É sobre esse risco que se lança o espetáculo By Heart, que tem texto, encenação e interpretação do português Tiago Rodrigues. A partir de uma memória afetiva, o diretor se propõe a tornar um episódio pessoal uma aventura coletiva. Sua avó Cândida, que lia e decorava textos quase compulsivamente, recebeu o diagnóstico de que estava prestes a ficar cega. Seu desejo: que o neto indicasse o último livro a ser lido e decorado. Tiago seleciona então Os Sonetos de William Shakespeare. Aí está a base dessa performance-risco na qual dez pessoas da plateia são convidadas a decorar no palco o Soneto 30 do bardo inglês: “Quando em meu mudo e doce pensamento/ Chamo à lembrança as coisas que passaram”. Um soneto sobre a visão que se vai e a memória que fica.

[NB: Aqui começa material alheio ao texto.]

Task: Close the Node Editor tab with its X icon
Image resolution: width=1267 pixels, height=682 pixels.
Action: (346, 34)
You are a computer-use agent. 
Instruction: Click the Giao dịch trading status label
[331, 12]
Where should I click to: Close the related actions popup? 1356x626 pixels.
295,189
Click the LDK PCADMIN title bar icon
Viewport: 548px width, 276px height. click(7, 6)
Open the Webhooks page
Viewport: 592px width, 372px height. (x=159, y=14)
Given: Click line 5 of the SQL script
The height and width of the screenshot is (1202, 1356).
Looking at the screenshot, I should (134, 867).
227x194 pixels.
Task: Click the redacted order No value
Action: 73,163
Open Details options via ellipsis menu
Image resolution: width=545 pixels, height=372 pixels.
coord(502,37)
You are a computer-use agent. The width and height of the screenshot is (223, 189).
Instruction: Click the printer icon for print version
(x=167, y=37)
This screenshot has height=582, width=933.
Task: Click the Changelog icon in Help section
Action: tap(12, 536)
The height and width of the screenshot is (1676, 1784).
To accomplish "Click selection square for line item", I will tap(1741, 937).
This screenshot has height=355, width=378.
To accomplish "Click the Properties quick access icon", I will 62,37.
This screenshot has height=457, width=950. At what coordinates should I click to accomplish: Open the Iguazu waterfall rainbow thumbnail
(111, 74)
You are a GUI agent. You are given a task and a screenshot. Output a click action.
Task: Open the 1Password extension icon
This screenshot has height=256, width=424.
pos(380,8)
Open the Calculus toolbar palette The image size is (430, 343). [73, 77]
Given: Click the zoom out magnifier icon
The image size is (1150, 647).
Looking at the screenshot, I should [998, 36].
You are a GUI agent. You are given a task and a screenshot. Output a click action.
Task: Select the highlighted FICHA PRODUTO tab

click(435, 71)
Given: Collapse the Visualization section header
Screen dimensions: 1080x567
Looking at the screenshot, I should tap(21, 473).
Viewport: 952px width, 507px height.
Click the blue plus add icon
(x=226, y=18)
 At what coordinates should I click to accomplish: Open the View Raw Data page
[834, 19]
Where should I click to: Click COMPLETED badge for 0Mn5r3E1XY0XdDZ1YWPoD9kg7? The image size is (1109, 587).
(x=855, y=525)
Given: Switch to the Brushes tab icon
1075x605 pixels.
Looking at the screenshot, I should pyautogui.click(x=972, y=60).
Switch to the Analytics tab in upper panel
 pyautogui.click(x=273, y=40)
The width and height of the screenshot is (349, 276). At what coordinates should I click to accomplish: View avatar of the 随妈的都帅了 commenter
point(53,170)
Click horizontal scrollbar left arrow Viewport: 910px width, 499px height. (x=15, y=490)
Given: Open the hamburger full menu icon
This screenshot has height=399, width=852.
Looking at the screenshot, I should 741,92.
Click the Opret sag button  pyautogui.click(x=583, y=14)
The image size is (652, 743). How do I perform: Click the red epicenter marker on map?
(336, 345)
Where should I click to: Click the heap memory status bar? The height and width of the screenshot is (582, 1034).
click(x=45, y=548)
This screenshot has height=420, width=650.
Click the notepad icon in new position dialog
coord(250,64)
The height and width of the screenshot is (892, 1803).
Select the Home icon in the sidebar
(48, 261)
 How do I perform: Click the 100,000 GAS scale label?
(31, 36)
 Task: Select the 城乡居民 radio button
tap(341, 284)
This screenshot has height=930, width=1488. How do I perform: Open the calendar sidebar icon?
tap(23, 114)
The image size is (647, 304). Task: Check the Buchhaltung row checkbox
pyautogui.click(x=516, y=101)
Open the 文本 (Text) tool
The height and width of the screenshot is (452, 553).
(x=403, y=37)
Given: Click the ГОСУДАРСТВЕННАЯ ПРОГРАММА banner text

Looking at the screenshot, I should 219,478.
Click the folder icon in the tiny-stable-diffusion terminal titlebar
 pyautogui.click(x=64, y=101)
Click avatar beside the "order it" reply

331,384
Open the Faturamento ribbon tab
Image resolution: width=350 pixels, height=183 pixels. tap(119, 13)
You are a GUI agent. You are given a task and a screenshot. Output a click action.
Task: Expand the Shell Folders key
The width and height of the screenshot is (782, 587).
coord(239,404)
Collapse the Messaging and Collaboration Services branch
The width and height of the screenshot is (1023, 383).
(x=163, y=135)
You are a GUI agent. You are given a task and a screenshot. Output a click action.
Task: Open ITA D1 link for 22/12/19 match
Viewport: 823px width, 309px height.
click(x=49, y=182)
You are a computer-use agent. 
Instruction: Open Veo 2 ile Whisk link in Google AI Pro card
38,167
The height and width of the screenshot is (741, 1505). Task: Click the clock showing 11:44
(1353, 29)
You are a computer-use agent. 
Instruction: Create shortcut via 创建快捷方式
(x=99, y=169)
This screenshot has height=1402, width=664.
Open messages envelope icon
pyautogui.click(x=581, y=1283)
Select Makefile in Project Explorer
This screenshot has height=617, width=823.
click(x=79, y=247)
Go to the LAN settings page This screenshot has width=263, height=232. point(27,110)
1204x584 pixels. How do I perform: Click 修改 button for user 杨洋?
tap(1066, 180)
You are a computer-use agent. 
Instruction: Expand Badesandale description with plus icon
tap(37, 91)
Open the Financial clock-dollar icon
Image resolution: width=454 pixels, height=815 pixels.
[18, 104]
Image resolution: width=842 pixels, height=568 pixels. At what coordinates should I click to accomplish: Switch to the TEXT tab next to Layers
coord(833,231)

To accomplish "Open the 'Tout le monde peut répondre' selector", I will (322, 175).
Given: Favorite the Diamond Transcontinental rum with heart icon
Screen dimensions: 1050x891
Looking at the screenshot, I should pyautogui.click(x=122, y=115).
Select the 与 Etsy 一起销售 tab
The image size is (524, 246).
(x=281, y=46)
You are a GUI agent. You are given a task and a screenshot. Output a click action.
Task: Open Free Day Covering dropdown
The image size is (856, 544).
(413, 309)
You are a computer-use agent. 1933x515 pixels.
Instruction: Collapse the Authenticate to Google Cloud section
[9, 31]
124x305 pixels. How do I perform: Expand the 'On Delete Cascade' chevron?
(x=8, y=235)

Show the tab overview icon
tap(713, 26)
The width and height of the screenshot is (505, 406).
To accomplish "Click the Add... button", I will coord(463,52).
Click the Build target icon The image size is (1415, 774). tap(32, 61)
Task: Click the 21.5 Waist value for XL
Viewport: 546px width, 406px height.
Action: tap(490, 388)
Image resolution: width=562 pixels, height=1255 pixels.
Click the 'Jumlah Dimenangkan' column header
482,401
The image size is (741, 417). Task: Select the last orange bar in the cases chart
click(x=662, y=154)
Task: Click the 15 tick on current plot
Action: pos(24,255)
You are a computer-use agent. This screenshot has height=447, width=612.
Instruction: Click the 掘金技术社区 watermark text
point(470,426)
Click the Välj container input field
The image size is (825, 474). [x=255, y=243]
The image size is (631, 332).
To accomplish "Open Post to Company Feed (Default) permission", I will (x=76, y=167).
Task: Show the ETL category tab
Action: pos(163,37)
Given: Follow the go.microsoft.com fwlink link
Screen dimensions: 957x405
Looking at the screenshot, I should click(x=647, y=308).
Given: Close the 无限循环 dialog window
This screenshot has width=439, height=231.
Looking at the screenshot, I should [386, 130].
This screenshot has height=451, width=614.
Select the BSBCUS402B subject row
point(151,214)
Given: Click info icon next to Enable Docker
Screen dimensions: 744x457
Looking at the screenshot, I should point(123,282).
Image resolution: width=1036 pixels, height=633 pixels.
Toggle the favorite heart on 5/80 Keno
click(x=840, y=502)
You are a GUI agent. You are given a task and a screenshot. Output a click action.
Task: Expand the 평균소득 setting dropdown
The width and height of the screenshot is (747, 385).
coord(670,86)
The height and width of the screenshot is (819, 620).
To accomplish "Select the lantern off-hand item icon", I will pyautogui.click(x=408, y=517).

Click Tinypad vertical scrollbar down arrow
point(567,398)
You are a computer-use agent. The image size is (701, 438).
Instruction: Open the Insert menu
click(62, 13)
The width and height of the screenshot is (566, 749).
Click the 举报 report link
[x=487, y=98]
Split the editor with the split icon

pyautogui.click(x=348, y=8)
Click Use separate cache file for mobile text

O risco parece estar em sugerir que o público de hoje – tão afeito às tecnologias do registro, à palavra impressa, ao vídeo e ao áudio – memorize em duas horas hexâmetros com um vocabulário já distante. Não se trata da representação de algo. Temos na verdade um jogo, no qual um roteiro prévio se abre ao risco do momento. A dramaturgia se constrói no palco e é sempre provisória, pois o espectador traz sua disposição e sua capacidade de interferência. Nessa cena limpa, feita de dez cadeiras de mesma altura uma ao lado da outra, temos o impulso do acaso de uma assembleia, em que Tiago Rodrigues parece desejar que as pessoas se sintam à vontade para errar, para mostrar sua vulnerabilidade e a expor a máquina falha e fascinante que aciona a memória.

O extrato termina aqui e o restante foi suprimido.